64% – Finished cross country
14% – Eliminated
19% – Retired on course
3% – Withdrawn from starting
Taking it back further, in 2017 we had 61 combinations entered and 45 were able to finish the day. Once again, 3 people were able to make the time and this time, only 4 people retired whilst 11 people were eliminated. 1 horse was withdrawn prior to XC.
74% – Finished cross country
18% – Eliminated
6.5% – Retired on course
1.5% – Withdrawn from starting
An interview with Capt. Mark Phillips post Burghley had him stating that the majority of riders weren’t answering the questions the way he intended and thus resulted in these refusals, falls and frangibles.
Frustrating I am sure. But if these riders, who have ridden enough high level courses successfully to qualify for the event aren’t able to understand what’s being asked of them, then perhaps we need to question if what we are asking is fair.
The term “fair” is relative
I’ve seen the argument thrown around a few times now that none of the riders were complaining, and instead chalked it up to “bad luck” or “misjudgment”, but I wonder if riders actually feel like they could vocalize issues with the course. No one wants to be labelled as a troublemaker, and are you really wanting to pit yourself against someone like Capt. Phillips?
I have also seen people in support of this years track, claiming “eventing is no dressage test and Burghley is not the place to debut at 5*”, and yet we saw many an experienced combination fall victim to the course.

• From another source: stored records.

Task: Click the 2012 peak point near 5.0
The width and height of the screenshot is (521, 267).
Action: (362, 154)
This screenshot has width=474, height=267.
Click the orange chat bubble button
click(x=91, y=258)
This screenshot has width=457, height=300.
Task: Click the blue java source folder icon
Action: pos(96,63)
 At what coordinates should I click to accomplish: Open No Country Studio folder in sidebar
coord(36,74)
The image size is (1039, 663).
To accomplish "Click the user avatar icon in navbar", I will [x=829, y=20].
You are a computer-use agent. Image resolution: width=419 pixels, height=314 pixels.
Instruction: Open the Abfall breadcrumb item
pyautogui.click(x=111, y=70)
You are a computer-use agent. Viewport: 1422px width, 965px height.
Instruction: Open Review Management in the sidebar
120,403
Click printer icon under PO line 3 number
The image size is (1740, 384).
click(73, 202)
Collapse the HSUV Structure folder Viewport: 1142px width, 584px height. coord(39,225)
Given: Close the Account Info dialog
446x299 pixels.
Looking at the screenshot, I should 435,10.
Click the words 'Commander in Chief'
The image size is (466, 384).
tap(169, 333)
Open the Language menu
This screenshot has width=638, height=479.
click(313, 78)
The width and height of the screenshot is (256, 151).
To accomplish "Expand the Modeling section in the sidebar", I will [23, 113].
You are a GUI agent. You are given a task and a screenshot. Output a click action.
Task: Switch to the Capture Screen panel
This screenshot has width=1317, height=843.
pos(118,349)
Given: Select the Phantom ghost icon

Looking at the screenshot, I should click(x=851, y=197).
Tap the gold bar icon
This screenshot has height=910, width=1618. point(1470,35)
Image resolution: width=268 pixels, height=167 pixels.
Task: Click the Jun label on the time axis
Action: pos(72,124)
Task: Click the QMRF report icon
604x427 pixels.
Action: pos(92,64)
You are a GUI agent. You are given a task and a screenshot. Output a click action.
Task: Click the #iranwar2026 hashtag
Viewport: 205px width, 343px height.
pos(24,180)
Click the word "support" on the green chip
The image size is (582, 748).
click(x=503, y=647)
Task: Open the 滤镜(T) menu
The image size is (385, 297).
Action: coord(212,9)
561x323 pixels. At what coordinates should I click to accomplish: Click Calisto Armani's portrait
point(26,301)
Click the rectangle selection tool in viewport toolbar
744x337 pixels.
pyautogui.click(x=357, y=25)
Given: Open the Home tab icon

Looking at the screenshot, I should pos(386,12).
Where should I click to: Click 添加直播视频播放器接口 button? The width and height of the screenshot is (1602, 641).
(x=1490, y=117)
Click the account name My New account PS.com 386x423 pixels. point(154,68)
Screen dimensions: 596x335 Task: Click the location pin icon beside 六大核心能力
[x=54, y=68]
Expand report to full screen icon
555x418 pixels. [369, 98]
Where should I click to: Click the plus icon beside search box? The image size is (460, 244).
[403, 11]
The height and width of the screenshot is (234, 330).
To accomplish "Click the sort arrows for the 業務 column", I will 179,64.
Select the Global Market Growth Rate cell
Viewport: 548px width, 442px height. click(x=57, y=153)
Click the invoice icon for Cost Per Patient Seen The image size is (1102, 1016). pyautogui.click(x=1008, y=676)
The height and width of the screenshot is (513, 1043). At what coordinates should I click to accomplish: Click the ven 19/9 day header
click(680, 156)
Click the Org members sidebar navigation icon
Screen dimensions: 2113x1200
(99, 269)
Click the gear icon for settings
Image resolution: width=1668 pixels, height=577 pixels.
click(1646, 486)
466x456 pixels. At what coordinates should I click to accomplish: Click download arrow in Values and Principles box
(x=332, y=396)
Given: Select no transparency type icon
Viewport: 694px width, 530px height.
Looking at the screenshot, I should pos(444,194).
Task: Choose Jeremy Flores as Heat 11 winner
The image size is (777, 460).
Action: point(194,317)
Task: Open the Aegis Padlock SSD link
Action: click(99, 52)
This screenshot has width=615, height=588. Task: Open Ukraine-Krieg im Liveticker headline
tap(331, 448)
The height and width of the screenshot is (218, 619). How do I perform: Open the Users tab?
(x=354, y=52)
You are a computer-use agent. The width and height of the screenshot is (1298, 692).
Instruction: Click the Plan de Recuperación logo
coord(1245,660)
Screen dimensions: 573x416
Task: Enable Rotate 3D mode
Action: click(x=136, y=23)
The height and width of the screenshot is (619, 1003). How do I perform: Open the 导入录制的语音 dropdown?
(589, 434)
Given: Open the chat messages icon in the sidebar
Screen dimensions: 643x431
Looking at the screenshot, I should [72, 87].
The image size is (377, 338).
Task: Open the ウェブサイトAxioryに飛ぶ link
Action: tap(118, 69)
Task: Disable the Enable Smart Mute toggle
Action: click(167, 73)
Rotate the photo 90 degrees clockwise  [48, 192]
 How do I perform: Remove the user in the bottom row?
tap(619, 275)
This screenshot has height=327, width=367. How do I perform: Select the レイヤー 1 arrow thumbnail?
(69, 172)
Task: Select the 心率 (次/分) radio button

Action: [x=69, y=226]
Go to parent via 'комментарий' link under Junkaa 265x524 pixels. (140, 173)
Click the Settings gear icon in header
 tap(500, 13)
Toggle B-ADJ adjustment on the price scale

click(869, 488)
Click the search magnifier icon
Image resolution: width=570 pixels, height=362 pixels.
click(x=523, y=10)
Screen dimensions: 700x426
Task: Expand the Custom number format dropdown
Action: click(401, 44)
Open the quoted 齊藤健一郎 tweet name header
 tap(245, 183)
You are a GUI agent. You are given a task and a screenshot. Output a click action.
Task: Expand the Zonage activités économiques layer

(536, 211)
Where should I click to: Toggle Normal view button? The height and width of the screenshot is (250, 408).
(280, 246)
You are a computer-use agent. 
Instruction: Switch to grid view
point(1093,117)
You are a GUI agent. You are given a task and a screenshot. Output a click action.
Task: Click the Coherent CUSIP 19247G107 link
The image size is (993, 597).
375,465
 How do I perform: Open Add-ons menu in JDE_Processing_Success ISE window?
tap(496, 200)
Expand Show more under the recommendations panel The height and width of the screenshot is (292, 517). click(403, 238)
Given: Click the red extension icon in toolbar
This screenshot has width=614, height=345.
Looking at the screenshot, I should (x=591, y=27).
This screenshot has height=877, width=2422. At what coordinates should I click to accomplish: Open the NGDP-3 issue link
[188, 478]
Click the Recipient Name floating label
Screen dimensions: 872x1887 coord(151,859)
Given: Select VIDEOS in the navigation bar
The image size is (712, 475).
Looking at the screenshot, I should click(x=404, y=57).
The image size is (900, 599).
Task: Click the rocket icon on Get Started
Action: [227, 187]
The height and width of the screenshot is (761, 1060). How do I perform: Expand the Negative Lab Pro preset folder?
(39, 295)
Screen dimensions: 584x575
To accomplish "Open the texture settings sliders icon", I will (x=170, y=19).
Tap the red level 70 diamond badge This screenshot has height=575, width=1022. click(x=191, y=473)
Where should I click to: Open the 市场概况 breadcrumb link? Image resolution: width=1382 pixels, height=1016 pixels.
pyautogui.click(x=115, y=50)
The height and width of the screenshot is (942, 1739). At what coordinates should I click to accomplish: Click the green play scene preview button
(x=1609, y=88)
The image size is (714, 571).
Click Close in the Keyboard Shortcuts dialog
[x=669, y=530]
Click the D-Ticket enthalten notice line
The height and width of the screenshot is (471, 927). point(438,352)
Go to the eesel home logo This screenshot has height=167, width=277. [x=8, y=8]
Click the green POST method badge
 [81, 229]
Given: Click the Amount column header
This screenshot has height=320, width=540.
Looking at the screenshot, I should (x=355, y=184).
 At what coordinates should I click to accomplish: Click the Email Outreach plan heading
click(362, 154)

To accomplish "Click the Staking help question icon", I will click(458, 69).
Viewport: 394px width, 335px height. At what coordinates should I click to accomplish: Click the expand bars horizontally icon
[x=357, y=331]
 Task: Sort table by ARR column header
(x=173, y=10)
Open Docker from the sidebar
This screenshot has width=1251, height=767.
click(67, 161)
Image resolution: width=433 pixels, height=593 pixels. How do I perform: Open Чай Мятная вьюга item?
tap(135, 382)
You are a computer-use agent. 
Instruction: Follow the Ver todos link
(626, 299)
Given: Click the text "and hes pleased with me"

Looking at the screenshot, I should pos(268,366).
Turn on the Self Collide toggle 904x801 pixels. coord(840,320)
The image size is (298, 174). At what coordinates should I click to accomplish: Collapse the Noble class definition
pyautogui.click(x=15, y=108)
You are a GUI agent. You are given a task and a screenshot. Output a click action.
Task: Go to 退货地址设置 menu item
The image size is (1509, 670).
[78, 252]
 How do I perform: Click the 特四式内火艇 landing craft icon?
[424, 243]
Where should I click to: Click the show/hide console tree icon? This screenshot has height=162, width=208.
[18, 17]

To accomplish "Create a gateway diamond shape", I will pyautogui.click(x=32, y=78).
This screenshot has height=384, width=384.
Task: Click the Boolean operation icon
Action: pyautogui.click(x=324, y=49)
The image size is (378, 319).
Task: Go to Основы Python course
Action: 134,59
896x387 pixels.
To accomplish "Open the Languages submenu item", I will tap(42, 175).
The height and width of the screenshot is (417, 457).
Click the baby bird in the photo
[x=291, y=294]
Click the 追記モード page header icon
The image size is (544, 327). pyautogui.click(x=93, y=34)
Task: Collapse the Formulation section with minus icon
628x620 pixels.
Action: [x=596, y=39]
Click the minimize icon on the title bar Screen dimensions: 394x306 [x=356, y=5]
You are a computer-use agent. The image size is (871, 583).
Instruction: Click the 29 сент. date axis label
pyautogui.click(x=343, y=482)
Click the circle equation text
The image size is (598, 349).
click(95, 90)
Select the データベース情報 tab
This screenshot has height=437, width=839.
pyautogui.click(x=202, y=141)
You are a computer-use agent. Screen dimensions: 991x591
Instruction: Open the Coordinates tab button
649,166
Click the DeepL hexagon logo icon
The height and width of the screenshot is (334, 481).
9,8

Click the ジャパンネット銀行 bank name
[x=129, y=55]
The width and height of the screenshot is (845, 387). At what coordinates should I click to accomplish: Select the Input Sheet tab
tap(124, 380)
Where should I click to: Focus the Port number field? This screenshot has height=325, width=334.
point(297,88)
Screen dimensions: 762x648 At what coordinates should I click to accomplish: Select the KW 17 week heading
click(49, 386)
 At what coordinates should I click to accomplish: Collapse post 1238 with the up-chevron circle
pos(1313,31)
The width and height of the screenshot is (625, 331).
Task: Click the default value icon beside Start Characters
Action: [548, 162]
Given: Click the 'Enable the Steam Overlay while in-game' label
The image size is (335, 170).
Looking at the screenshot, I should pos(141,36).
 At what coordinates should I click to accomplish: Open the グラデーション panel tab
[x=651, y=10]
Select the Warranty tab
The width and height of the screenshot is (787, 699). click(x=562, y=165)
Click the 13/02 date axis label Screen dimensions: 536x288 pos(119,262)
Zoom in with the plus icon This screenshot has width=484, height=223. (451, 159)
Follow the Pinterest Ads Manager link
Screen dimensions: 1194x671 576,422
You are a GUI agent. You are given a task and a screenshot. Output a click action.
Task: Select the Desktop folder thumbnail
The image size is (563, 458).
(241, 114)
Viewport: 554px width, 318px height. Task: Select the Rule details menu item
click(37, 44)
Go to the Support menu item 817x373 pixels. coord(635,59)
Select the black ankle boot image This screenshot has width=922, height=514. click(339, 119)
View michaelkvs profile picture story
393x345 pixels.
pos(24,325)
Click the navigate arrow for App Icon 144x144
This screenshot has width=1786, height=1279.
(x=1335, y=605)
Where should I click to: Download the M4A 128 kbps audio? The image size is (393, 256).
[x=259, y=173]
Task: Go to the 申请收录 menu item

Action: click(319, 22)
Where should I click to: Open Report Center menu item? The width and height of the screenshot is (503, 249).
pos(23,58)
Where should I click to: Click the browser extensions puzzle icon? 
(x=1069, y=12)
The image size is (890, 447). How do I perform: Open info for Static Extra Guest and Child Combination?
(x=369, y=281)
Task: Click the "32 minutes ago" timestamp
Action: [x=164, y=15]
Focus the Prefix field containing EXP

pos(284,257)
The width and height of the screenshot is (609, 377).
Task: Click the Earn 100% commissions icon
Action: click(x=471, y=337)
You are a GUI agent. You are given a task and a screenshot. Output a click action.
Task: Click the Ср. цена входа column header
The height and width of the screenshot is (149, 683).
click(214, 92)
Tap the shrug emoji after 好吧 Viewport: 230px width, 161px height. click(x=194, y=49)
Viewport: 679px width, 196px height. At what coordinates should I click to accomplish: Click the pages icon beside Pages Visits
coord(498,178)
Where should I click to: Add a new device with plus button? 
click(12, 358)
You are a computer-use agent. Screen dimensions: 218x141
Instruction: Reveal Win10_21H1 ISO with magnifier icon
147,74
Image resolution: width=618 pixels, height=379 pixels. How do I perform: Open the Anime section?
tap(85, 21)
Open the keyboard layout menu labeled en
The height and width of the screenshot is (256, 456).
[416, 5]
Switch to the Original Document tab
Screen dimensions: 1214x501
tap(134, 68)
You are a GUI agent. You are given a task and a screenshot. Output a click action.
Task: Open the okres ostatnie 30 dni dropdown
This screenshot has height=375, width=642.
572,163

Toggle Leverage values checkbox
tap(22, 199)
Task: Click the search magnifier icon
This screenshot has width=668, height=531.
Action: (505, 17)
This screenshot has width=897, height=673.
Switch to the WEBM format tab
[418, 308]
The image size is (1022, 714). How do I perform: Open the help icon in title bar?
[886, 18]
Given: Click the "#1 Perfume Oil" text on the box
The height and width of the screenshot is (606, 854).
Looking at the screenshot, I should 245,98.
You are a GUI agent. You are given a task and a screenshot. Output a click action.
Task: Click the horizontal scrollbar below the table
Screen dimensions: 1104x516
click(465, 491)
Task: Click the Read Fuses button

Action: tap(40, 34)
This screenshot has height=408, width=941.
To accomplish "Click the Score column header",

A large number of top level riders were also not present, having gone to the European Championships. Perhaps this was responsible for the large fluctuation in results?
And maybe there is something to be said for the lack of options taken by riders when presented with that choice, however I keep coming back to the issue that this was repeated over and over again by the riders, which makes me question if they didn’t think the course would present the issues it did.
So tell me, Burghley 2019….
A true Cross Country test or unnecessary carnage?